Bilder jenseits der Sprache und in der Sprache

Sabine Schneider untersucht die "Verheißung der Bilder" in der Literatur um 1900

Von Iulia DondoriciRSS-Newsfeed neuer Artikel von Iulia Dondorici

Besprochene Bücher / Literaturhinweise

Die neueste Arbeit von Sabine Schneider - die als Habilitationsschrift an der Universität Würzburg angenommen wurde - beschäftigt sich mit den vielfältigen Beziehungen zwischen Literatur und Bild im deutschsprachigen Raum am Ende des 19. Jahrhunderts. Ihre Arbeit ist im Kontext der Bild- und Intermedialitätforschung zu positionieren, welche seit einigen Jahren auch in Deutschland an Bedeutung und Komplexität gewinnt und sich in vielen unterschiedlichen Richtungen in den Grenzgebieten zwischen Medienforschung, Bild-, Kunst- und Literaturwissenschaft entwickelt.

In diesem Kontext versteht sich die vorliegende Arbeit als ein genuin philologischer Beitrag zur aktuellen Diskussion, an der sich die Literaturwissenschaft "nur über ihre Kompetenz als Textwissenschaft" produktiv beteiligen kann.
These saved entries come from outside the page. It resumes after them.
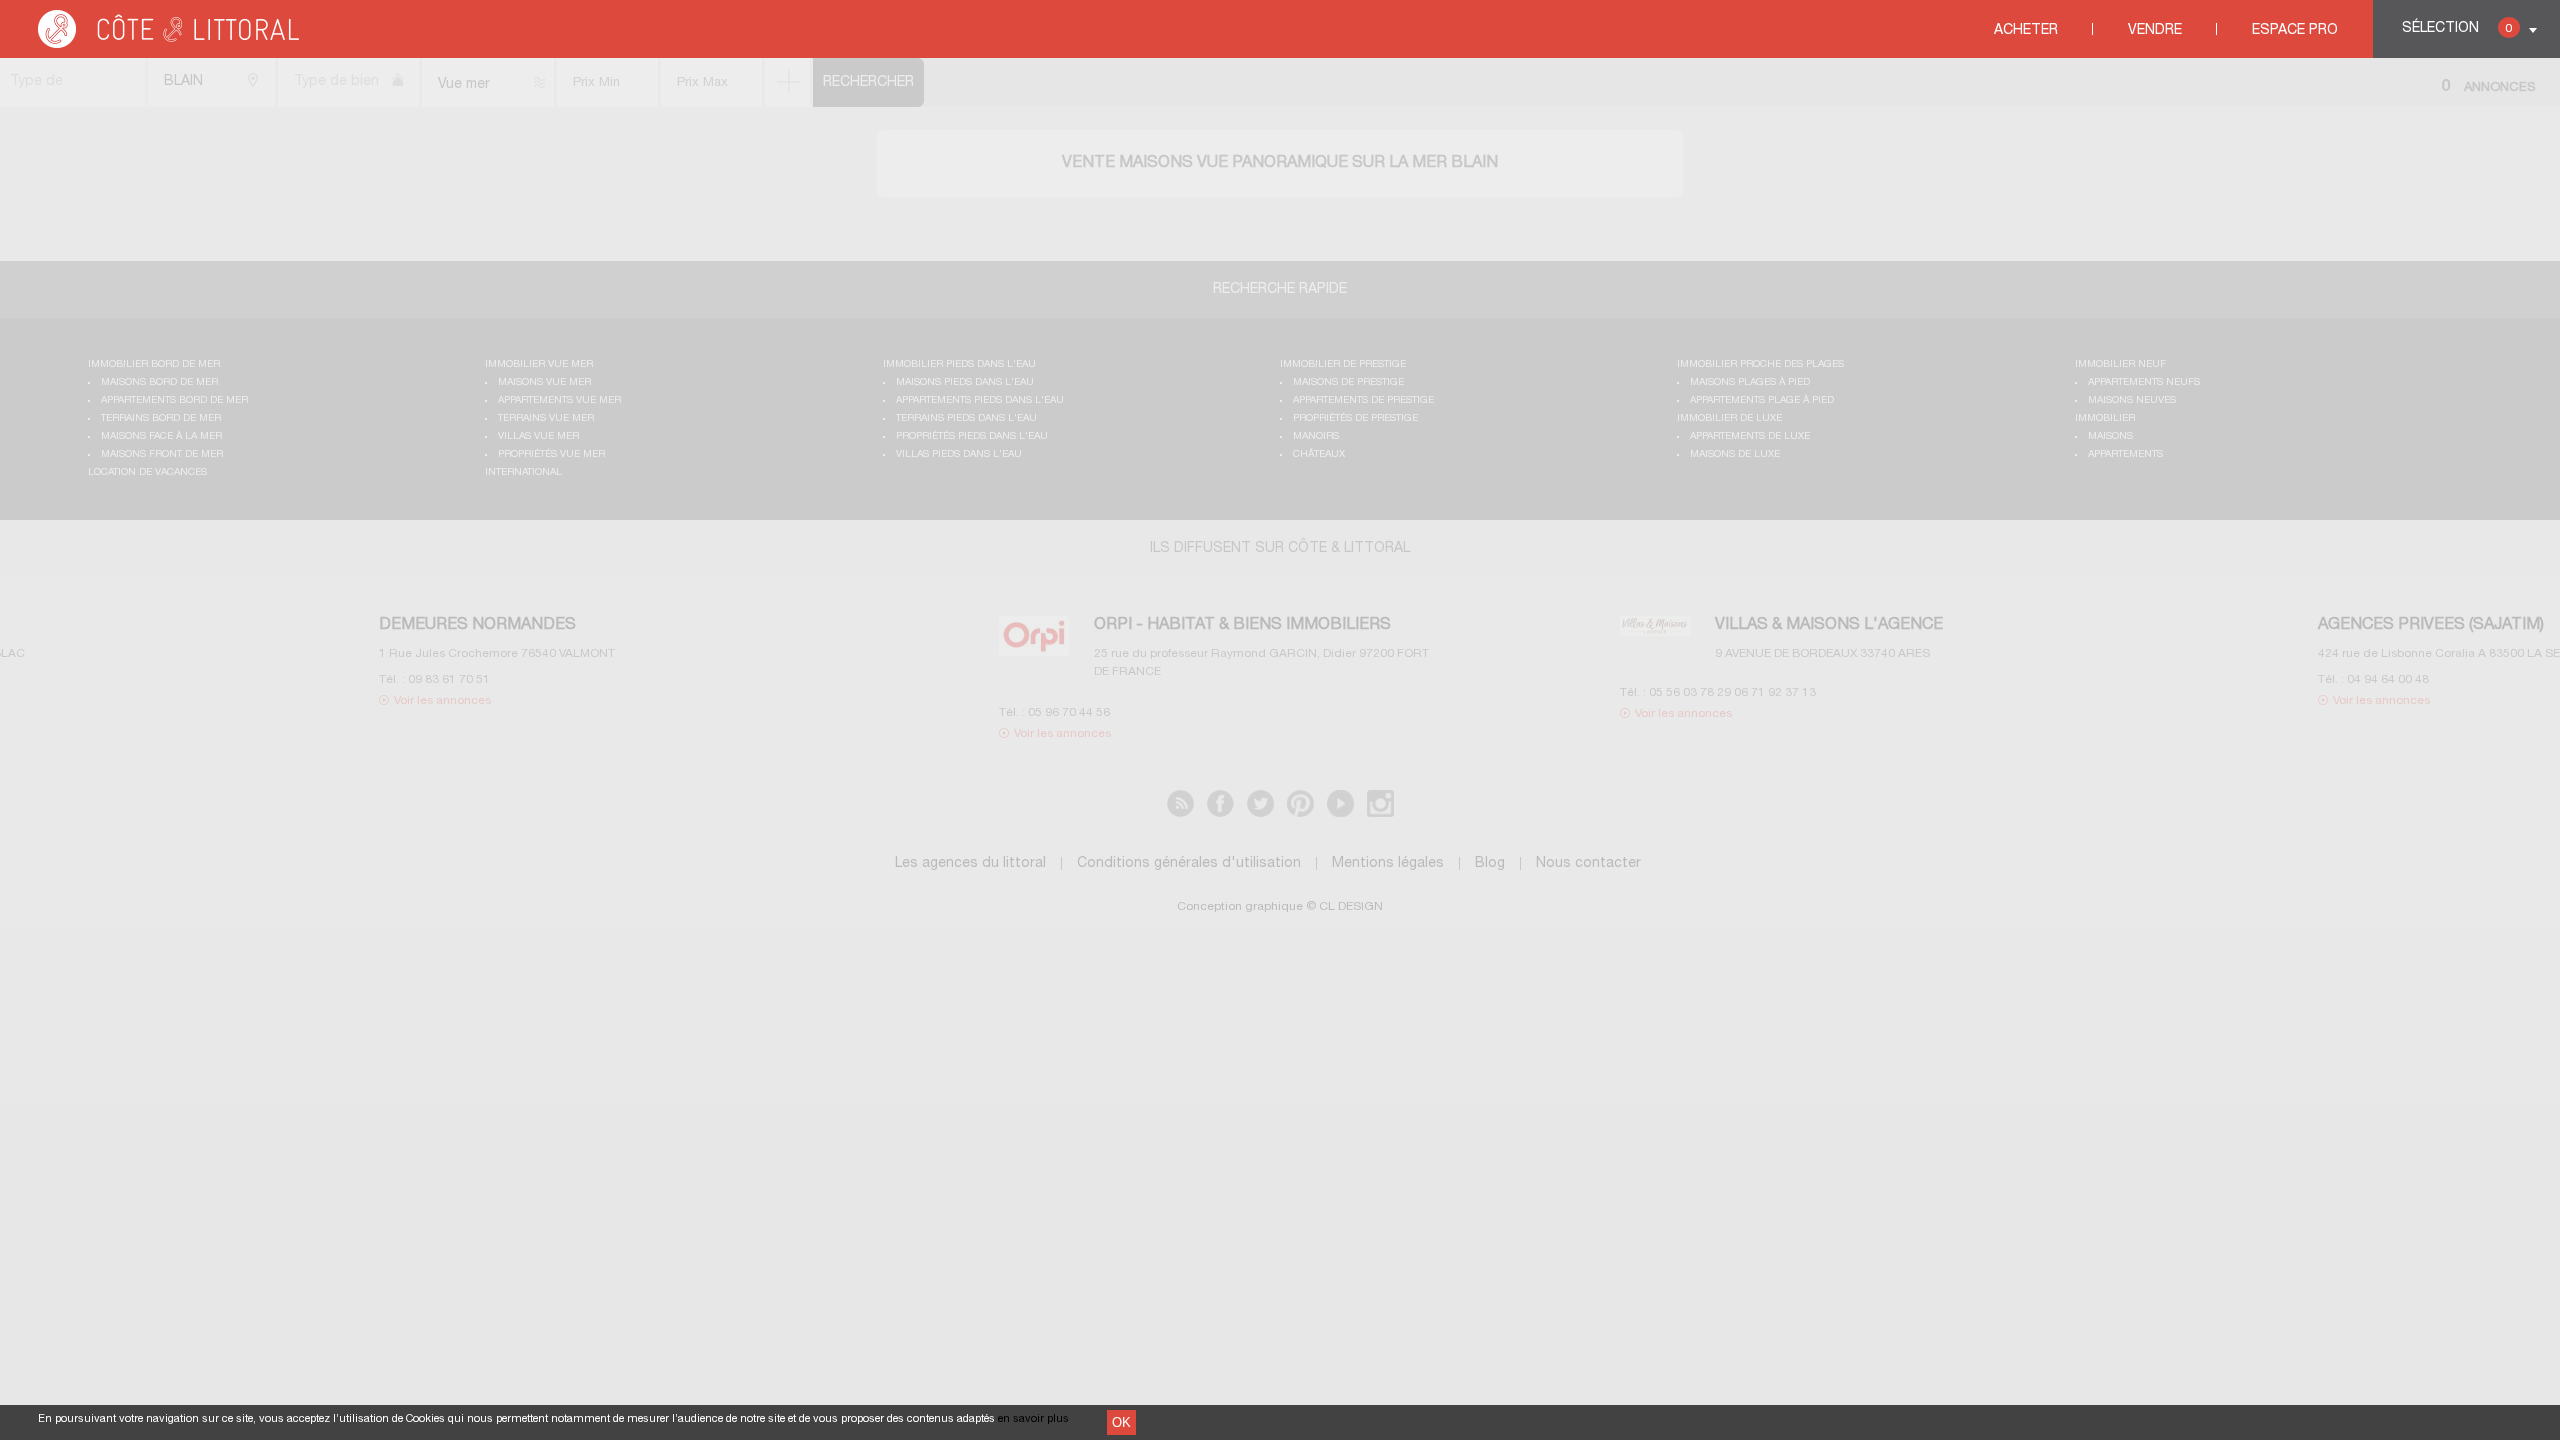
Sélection (2457, 28)
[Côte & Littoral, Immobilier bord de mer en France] (170, 44)
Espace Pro (2295, 30)
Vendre (2155, 30)
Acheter (2026, 30)
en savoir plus (1033, 1419)
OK (1121, 1422)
Die Arbeit von Sabine Schneider untersucht auf innermedialer Ebene die Art und die Rolle der Bilder in der deutschsprachigen Literatur um 1900, wobei sie ihre besondere Aufmerksamkeit auf die Produktivität der Bildparadigmen in den literarischen Werken von drei repräsentativen Autoren dieser Zeit richtet: Hugo von Hofmannsthal, Robert Musil und Reiner Maria Rilke. Schneider analysiert in ihrem komplexen Forschungsanliegen sowohl kunstkritische und wissenschaftliche als auch literarische Diskurse, die um das Thema Bild und die literarischen Strategien durch die Bilder in Texten der literarischen Moderne entstehen.
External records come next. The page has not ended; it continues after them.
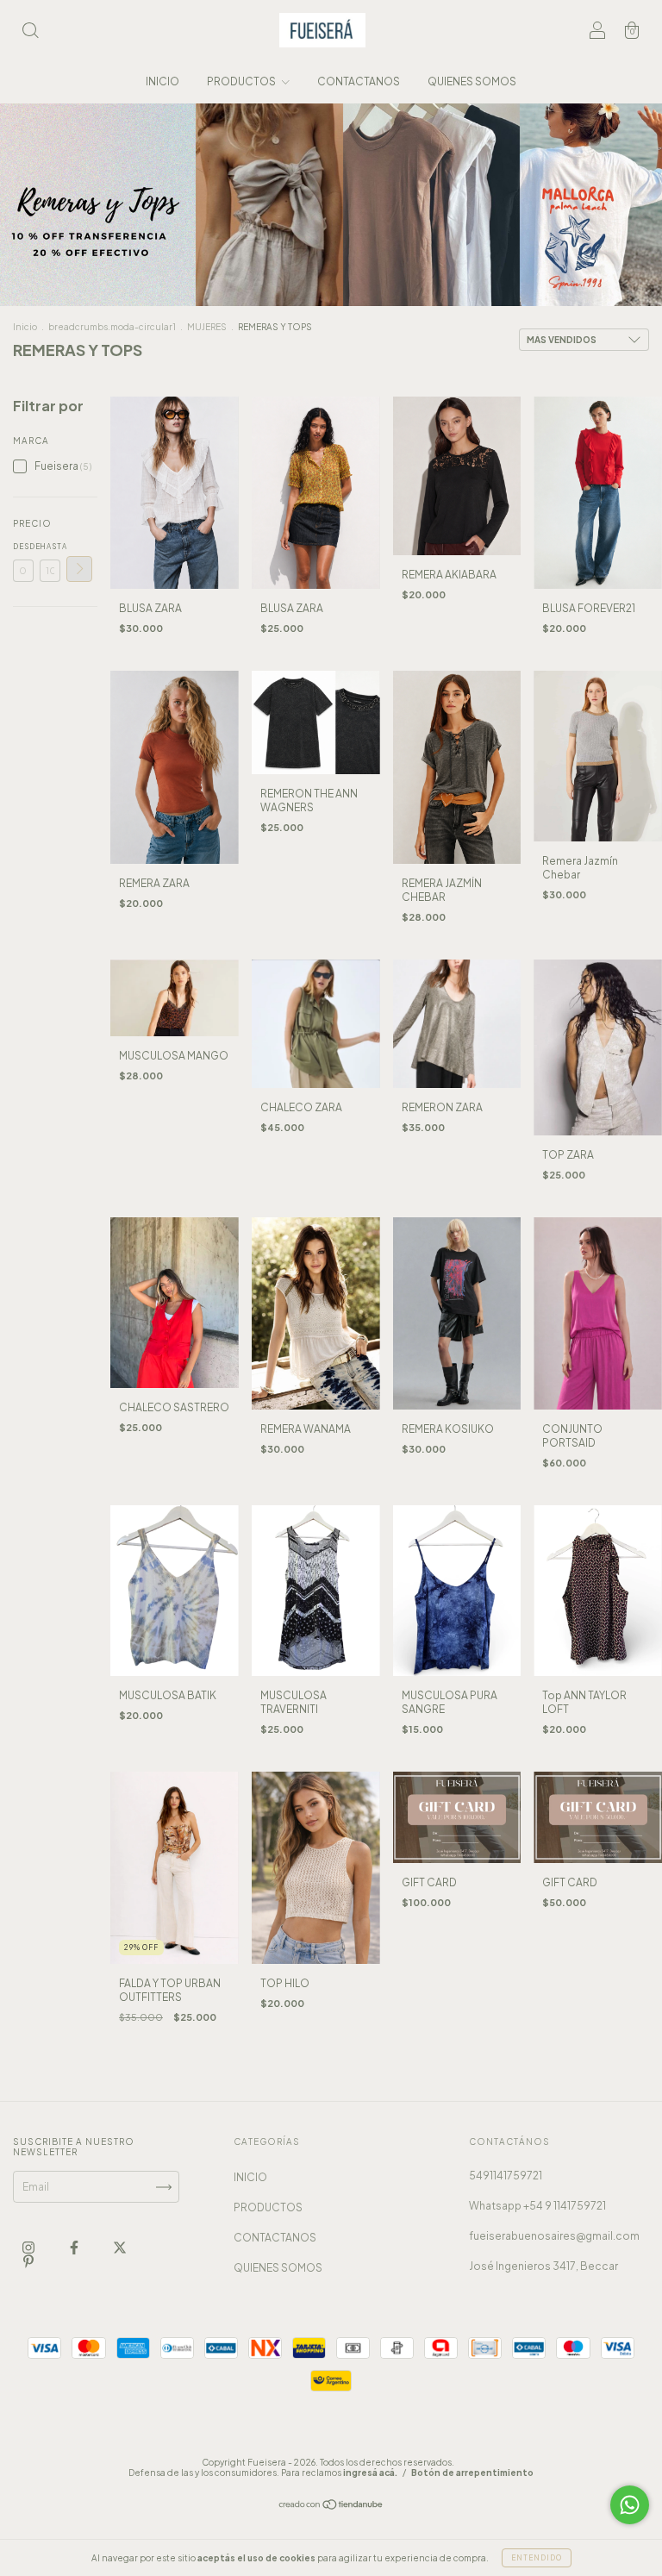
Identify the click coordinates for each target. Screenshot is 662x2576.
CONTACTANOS (358, 81)
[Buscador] (30, 32)
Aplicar (79, 569)
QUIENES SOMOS (472, 81)
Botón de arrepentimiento (472, 2472)
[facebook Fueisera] (75, 2247)
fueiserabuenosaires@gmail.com (554, 2235)
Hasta (50, 546)
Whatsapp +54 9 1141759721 (537, 2205)
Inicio (25, 327)
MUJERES (207, 327)
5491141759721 (505, 2175)
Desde (23, 546)
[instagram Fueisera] (29, 2247)
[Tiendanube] (331, 2506)
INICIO (162, 81)
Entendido (536, 2558)
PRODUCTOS (242, 81)
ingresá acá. (370, 2472)
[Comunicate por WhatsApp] (629, 2504)
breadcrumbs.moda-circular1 (112, 327)
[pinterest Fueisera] (28, 2261)
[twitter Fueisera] (119, 2247)
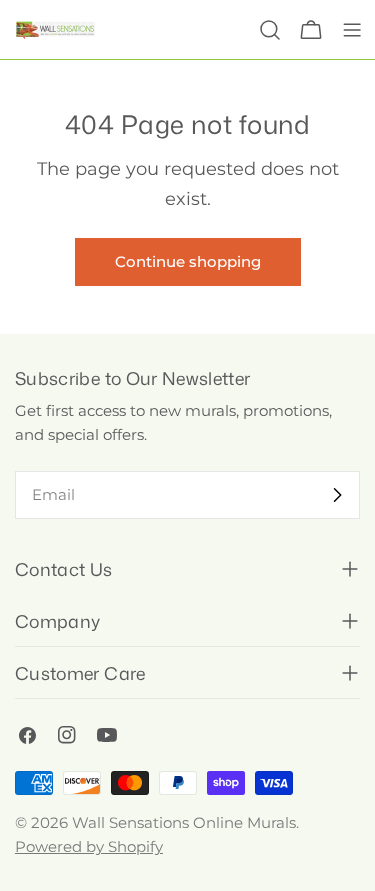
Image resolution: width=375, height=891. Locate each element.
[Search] (270, 30)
So hat Schneiders Arbeit ein doppeltes Ziel: Auf einer Seite untersucht sie die "literarischen Mittel der Bilderkunst der Moderne", und auf der anderen Seite stellt sie die Zusammenhänge zwischen dem "Bildwissen der Literatur" und den theoretischen Bild-Diskursen am Ende des 19. Jahrhunderts dar. Dabei liegt der Schwerpunkt der Untersuchung eindeutig auf der Analyse und Interpretation verschiedener Formen der Bildlichkeit in literarischen Werken um die Jahrhundertwende.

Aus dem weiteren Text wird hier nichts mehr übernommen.